Where a DAST solution can’t improvise like a human, it wins out on persistence, consistency, and sheer volume. If you have several dozen XSS vulnerabilities across your environment, for example, a penetration test might only report a handful of them and leave it to your developers to find and fix all similar input sanitization failures. A good DAST scanner, on the other hand, will report most or all of these security issues, providing your development teams with an actual task list rather than general recommendations. DAST tools also come with a far greater variety of test attacks and payload varieties than could be realistically used in purely manual testing – and again, they can throw them at any number of assets.
Keeping your web apps and APIs secure goes beyond DAST vs. penetration testing
Cyberattacks are now a permanent feature of all cloud-based operations, and building up resistance is crucial to prevent them from becoming data breaches. As application architectures and deployment modes get ever more distributed and complex, it’s no longer enough to rely only on perimeter defenses like web application firewalls – first and foremost, the underlying application itself needs to be secure. Any AppSec program worth its salt should incorporate a layered and comprehensive approach to security testing, using the right testing methods at the right time to minimize the number of application vulnerabilities at every stage of development and operations.
DAST solutions are unique among AppSec testing tools in that they can cover both information security (to scan your organization’s own attack surface) and application security (to test the apps you’re developing and running). Combined with the sheer scale of testing and the ability to test all web assets regardless of tech stack or access to source code, this makes DAST a foundational component of any cybersecurity program. Use DAST to bring testing in-house and fix everything you can, and only then call in the security experts and ethical hackers as part of a penetration test or bug bounty program.

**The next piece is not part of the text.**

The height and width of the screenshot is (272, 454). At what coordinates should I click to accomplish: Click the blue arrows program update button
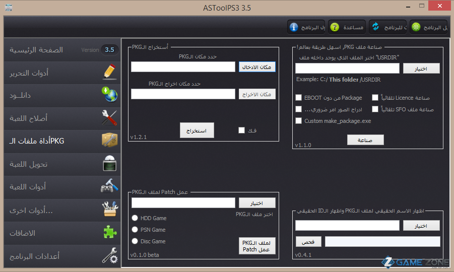point(375,27)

As a final thought, remember the recent MOVEit Transfer crisis? (If not, we’ve covered it here and here.) The resulting attacks that ultimately affected hundreds of organizations were only possible because malicious hackers combined several simple and normally inaccessible vulnerabilities into a devastating attack chain. Just like a penetration tester, the attackers used their human ingenuity to devise an attack path – but if those basic vulnerabilities had been found by automated scanning at earlier stages of the development process, all those MOVEit Transfer data breaches might not have happened.